Most of the folks reading this will have spent, hopefully, at least a little bit of time working on some kind of basic picking pattern and chord changes-but there is another set of skills in the area of basic musicianship that usually get overlooked in favor of memorizing banjo sound effects like Foggy Mountain Breakdown.

Over the next few months, starting with the following workshop, I am going to present some of these basic skills starting with this workshop on understanding chord progressions. A lot of this material is covered in greater detail in by book The How and the Tao of Old Time Banjo and the upcoming The How and the Tao of Folk Guitar, but there will be enough information presented here to get you started. Don't rush this stuff. Take the time to really get a feel for how chord progressions work (and as you will be reading a little further down it really is a matter of "feel") before you move on to the next workshop. This isn't a race- and besides, when you drive too fast you can't enjoy the scenery. You'll be speeding through the countryside telling your kids, "That red blur was a barn and the brown blur was a cow." Getting Started

I am going to assume that you can play some kind of basic picking pattern in 4/4 and 3/4 time. If not, you may want to check out the free basic frailing workshop available here at Funkyseagull.com or pick up one of our CD ROM workshops. We'll get into other time signatures like 6/8 down the road (God forbid we don't go into some Irish fiddle tunes) but for right now we're going to stick to playing in 4/4 and 3/4 time.

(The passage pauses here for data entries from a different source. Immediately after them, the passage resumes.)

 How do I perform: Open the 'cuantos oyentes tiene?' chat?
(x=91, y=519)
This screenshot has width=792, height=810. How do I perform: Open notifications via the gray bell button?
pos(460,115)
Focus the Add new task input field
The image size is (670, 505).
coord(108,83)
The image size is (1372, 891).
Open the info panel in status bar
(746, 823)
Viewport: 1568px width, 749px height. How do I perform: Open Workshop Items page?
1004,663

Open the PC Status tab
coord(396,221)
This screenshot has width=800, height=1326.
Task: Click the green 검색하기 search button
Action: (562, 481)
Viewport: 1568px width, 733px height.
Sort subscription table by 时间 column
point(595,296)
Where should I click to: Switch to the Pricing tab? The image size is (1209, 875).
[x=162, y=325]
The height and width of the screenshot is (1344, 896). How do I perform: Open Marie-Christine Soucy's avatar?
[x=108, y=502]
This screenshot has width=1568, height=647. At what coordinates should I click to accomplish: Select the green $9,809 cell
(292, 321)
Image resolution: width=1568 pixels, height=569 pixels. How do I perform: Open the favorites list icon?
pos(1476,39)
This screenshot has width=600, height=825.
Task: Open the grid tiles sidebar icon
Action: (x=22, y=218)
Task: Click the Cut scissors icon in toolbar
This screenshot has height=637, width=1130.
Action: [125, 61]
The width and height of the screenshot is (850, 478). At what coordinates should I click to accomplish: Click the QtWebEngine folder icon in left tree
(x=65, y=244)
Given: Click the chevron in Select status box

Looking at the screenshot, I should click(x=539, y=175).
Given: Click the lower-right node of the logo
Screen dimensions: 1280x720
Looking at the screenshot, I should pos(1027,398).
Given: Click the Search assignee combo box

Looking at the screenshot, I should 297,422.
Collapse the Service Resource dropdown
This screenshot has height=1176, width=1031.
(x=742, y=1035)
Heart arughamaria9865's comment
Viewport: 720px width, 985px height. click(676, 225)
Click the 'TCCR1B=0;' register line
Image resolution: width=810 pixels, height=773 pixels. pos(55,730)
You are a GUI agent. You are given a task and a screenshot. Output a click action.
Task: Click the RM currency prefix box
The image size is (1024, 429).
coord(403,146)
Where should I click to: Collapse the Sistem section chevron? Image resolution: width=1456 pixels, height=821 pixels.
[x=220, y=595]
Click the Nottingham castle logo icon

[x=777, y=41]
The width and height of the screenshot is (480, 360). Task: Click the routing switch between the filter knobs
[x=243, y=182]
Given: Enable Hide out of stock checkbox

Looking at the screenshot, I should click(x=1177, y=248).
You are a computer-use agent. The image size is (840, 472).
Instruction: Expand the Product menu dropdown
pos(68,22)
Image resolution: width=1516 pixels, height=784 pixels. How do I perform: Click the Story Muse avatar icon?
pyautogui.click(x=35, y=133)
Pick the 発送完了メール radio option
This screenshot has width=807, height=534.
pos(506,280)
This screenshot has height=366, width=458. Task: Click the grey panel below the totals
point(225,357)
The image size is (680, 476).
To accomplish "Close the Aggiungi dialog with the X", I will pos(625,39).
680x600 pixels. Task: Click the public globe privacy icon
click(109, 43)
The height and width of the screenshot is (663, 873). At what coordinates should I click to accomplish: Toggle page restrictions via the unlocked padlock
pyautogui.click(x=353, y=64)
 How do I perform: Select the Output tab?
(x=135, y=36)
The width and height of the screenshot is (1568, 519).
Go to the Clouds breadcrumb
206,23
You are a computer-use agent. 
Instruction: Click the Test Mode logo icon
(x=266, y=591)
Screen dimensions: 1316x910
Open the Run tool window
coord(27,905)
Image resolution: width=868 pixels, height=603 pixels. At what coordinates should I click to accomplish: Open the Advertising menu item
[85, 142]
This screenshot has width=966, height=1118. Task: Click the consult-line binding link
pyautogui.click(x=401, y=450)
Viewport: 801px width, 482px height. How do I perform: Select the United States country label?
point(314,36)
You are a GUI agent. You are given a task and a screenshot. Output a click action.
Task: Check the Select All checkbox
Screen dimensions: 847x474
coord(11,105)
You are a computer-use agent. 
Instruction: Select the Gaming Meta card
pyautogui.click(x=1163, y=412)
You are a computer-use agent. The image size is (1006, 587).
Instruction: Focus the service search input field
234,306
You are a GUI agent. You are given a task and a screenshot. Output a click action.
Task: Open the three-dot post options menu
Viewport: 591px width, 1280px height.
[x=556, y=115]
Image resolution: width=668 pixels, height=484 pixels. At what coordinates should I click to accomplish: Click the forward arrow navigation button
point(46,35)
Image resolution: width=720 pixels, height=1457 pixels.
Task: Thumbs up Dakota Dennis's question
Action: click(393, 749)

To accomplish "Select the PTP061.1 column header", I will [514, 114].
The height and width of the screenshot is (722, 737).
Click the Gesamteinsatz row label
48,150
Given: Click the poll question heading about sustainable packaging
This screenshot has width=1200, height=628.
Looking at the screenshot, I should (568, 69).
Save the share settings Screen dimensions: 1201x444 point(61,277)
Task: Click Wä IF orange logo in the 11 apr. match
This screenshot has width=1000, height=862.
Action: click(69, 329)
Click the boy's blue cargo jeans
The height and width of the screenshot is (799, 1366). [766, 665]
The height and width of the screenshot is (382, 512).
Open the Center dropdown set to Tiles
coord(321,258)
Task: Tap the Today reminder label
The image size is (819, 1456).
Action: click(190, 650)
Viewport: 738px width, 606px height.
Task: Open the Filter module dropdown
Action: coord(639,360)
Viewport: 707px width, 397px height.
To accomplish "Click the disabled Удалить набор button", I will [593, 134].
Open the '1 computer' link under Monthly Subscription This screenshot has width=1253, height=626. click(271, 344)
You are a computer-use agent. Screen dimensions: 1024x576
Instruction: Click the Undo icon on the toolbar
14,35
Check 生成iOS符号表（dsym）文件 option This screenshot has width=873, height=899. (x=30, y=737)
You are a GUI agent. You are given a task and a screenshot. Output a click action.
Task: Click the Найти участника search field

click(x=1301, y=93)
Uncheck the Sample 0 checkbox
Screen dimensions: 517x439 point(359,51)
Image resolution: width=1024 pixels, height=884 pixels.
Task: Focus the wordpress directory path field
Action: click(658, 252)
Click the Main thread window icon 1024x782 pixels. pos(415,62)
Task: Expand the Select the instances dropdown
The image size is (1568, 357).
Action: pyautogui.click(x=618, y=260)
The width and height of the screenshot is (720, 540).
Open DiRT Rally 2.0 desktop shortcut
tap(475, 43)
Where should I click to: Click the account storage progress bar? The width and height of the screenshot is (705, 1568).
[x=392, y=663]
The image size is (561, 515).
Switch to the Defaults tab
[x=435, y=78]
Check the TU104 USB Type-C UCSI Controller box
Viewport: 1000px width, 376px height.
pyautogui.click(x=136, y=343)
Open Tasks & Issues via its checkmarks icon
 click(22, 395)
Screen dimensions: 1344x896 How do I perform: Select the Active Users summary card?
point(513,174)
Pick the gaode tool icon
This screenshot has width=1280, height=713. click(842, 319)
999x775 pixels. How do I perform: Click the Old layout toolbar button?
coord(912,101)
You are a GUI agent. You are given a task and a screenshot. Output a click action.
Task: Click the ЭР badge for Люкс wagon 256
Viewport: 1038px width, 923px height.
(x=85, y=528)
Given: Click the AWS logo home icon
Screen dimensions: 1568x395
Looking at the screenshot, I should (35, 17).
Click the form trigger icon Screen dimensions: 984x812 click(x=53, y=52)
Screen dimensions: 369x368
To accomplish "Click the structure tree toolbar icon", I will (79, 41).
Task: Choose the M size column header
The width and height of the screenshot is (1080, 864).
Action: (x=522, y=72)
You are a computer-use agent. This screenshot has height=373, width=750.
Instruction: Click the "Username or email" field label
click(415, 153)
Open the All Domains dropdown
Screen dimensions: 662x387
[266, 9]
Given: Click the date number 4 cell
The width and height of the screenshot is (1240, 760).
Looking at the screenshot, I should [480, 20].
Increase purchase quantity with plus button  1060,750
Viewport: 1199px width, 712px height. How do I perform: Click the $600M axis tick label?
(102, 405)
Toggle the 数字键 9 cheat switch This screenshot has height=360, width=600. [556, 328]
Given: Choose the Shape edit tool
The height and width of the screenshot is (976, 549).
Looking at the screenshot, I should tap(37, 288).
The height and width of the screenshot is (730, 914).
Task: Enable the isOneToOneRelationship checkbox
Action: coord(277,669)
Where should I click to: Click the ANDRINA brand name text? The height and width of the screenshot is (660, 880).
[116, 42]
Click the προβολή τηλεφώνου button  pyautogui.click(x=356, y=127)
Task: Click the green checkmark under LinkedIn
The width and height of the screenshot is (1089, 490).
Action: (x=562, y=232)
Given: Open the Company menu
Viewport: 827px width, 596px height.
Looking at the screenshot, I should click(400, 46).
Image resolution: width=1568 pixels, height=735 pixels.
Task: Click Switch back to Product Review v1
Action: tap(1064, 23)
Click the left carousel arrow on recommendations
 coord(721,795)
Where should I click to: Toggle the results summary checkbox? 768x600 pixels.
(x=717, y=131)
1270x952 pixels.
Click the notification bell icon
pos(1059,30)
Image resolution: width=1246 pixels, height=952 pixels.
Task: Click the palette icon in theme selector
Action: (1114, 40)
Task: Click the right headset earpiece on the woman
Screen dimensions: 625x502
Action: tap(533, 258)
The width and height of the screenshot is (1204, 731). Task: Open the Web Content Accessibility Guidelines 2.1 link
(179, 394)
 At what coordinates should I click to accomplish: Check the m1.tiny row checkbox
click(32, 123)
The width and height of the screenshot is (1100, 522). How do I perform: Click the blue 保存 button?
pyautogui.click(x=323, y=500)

I know, right now some of you are thinking "time signatures?"

When I say that a song is in 4/4 time that four slash four or four over four is a time signature. Up to now we have just taken for granted that 4/4 means four beats to a measure and 3/4 time was three beats to a measure.

We'll go into this subject in more detail a couple of workshops down the road, or you can pick up some of the material we have available on CD ROM.

If you can play a bump dit-ty for 4/4 time and a bump ditty-ditty for 3/4 time you've got the picking hand down enough to start messing with this stuff.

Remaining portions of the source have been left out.